● **What you are asked to do**:
Apart from the images, the records below need to be copied exactly.

● **Material supplied**:
BEGIN

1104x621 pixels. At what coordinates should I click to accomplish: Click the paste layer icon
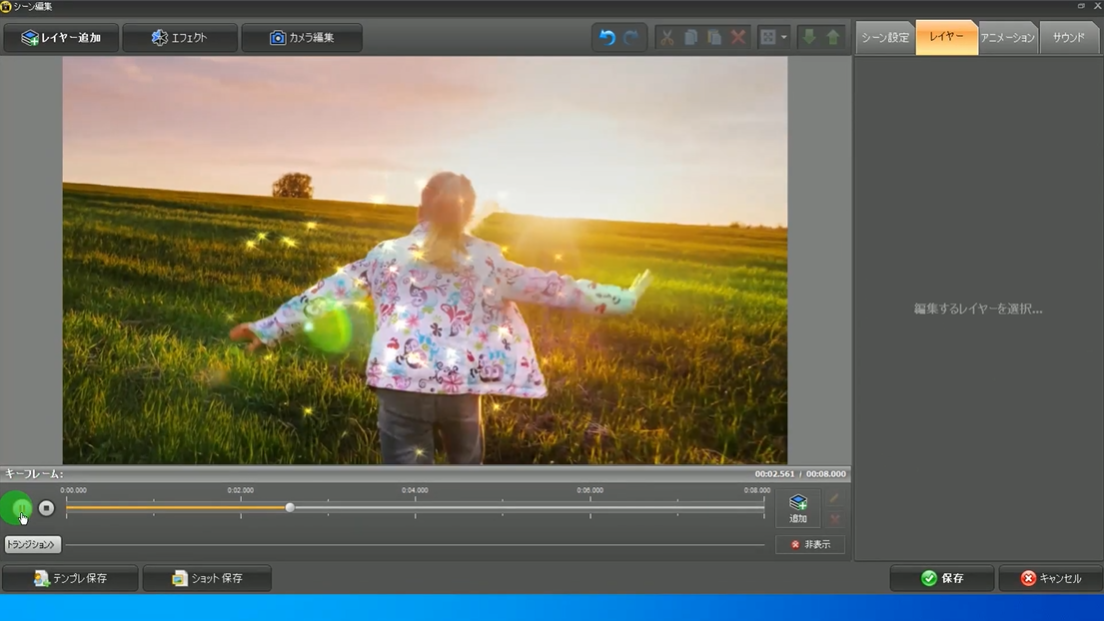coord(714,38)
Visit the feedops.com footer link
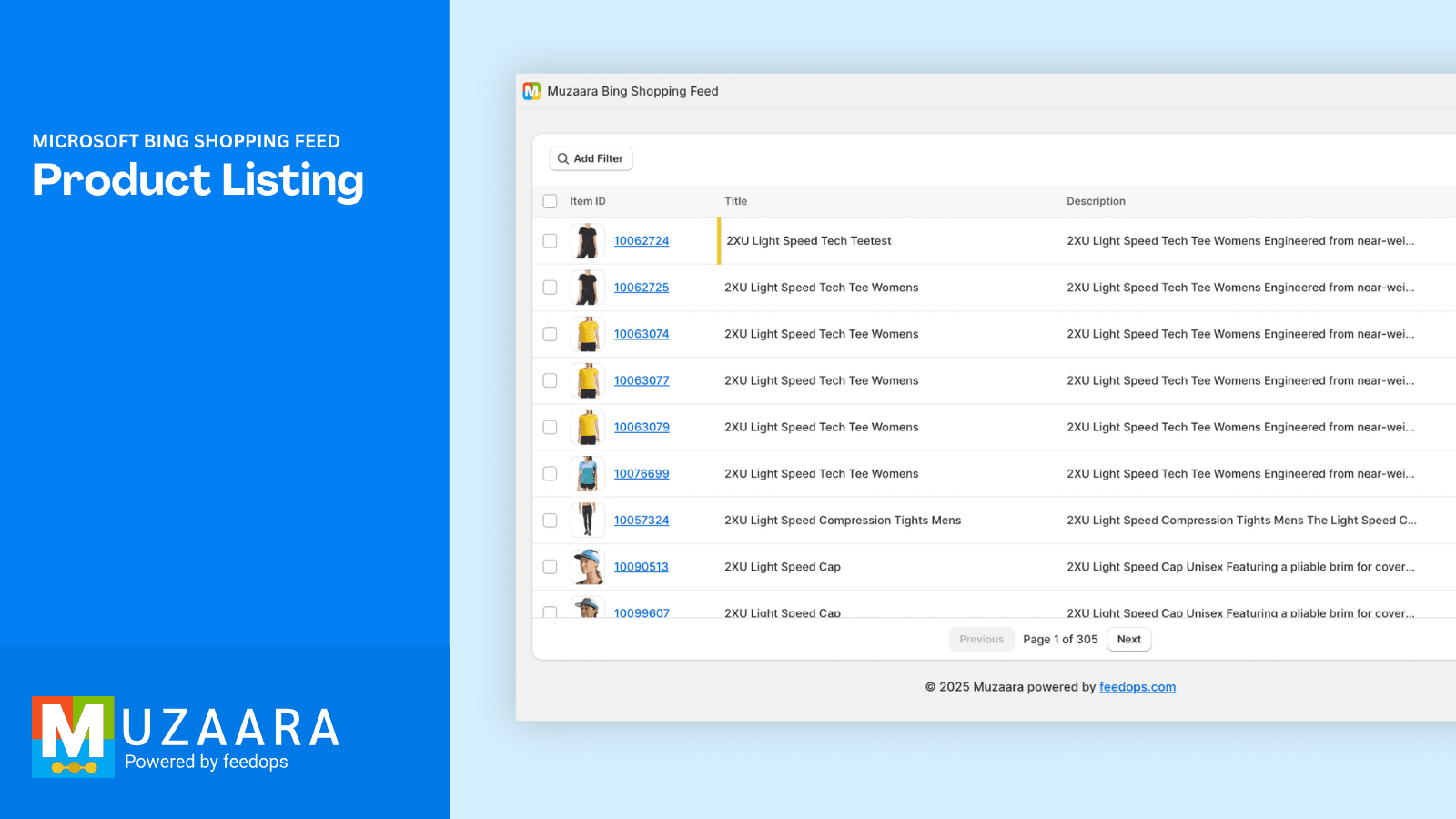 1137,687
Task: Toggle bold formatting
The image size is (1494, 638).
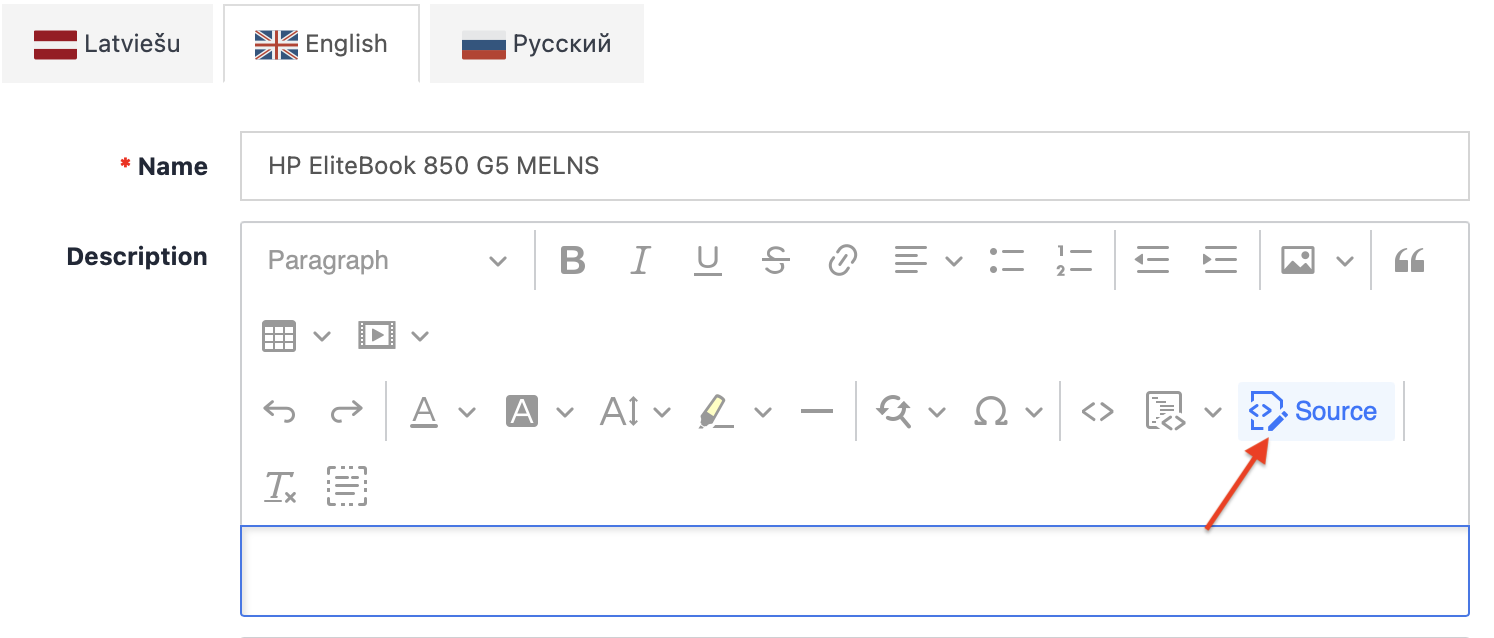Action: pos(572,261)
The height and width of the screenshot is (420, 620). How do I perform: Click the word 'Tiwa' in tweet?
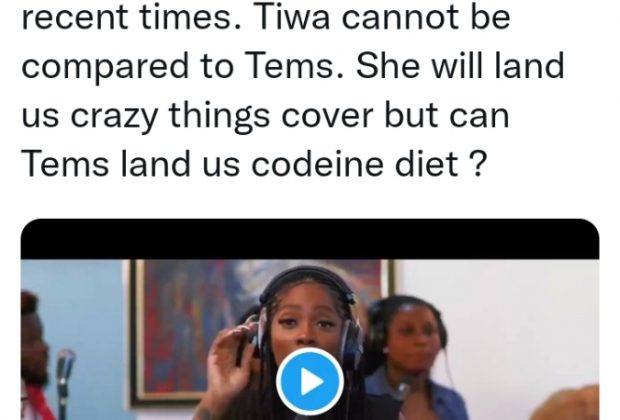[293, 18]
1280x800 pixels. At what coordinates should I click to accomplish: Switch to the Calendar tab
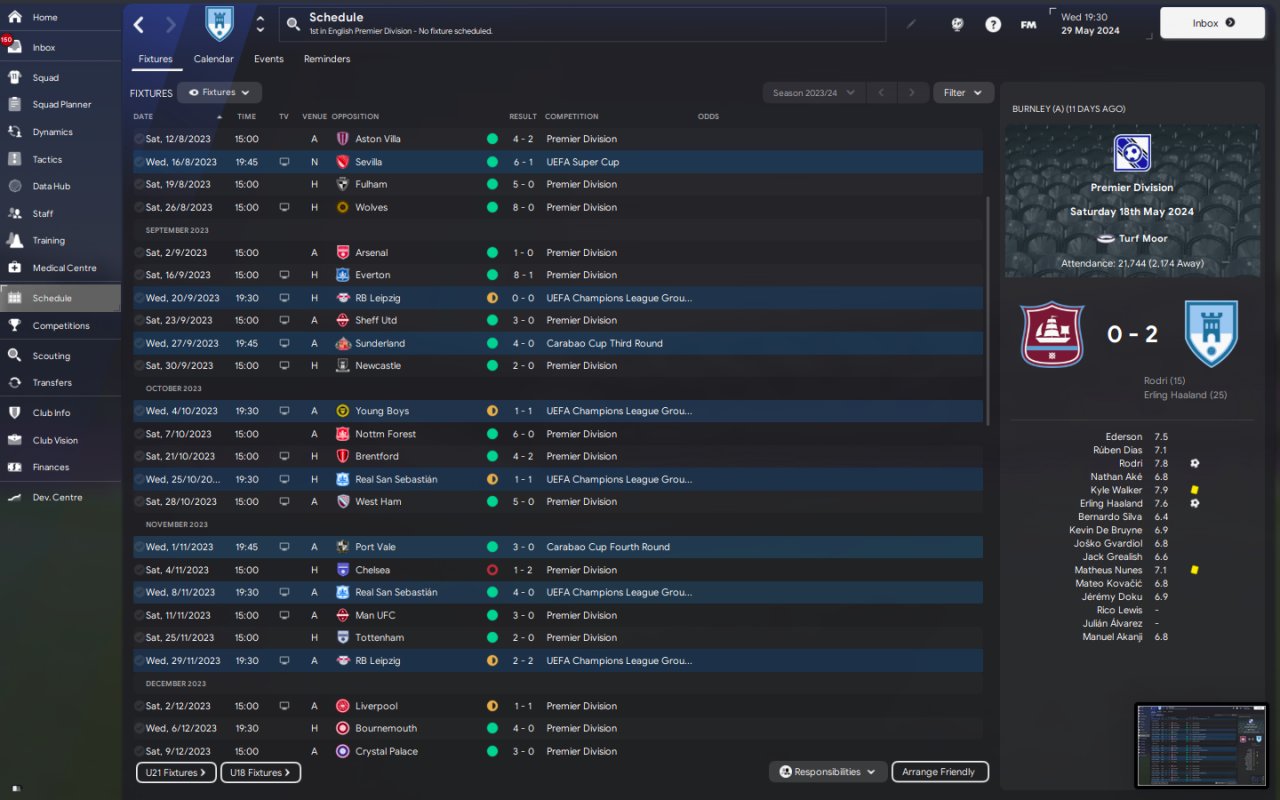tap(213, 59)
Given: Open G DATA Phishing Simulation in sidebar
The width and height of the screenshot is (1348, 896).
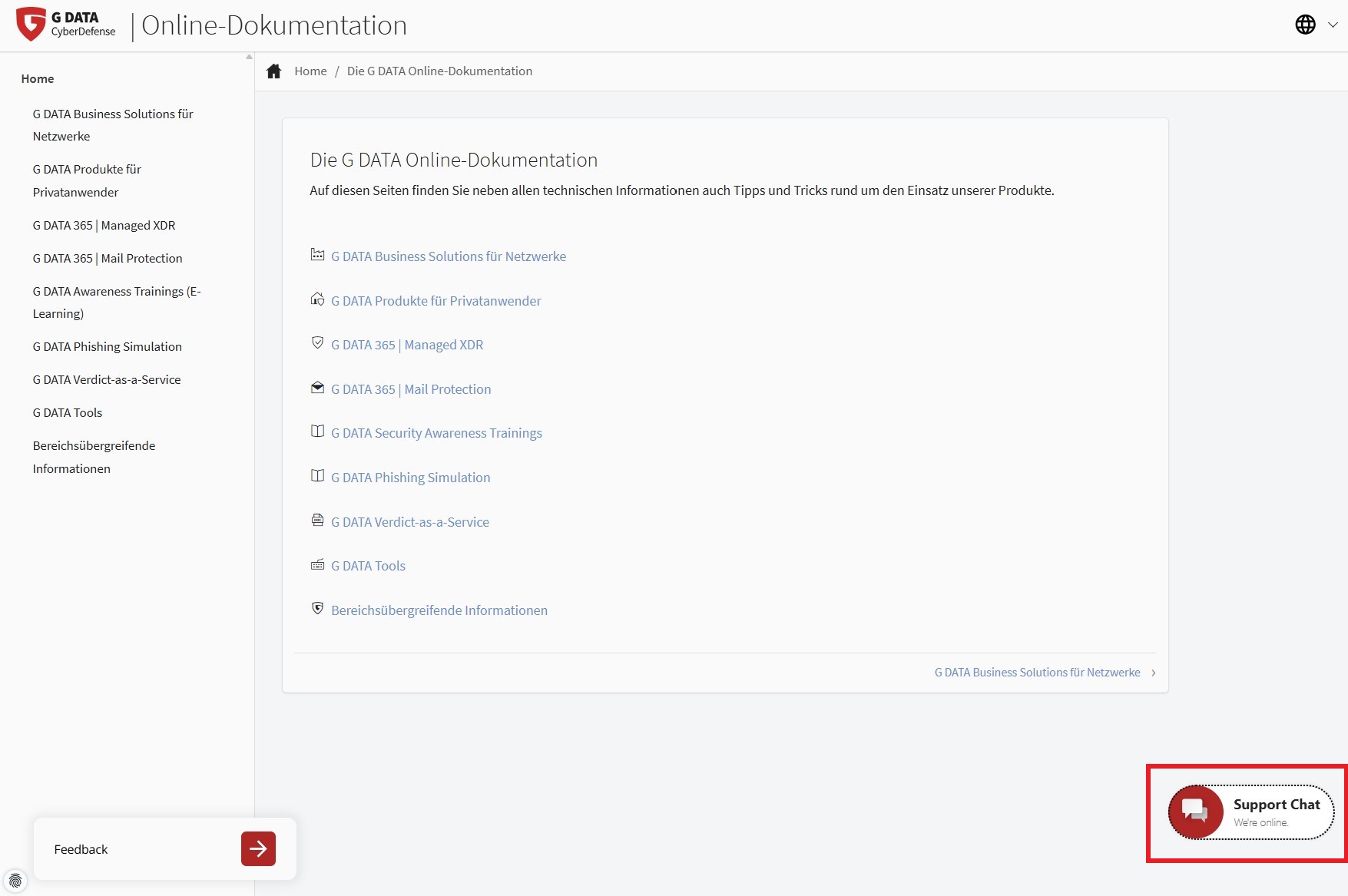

END

● **Exercise result**:
1104x621 pixels. At what coordinates should I click to accomplish: Click the paste layer icon
coord(714,38)
Visit the feedops.com footer link
 1137,687
Task: Toggle bold formatting
The image size is (1494, 638).
Action: pos(572,261)
The height and width of the screenshot is (420, 620). How do I perform: Click the word 'Tiwa' in tweet?
[293, 18]
1280x800 pixels. At what coordinates should I click to accomplish: Switch to the Calendar tab
tap(213, 59)
Given: Open G DATA Phishing Simulation in sidebar
The width and height of the screenshot is (1348, 896).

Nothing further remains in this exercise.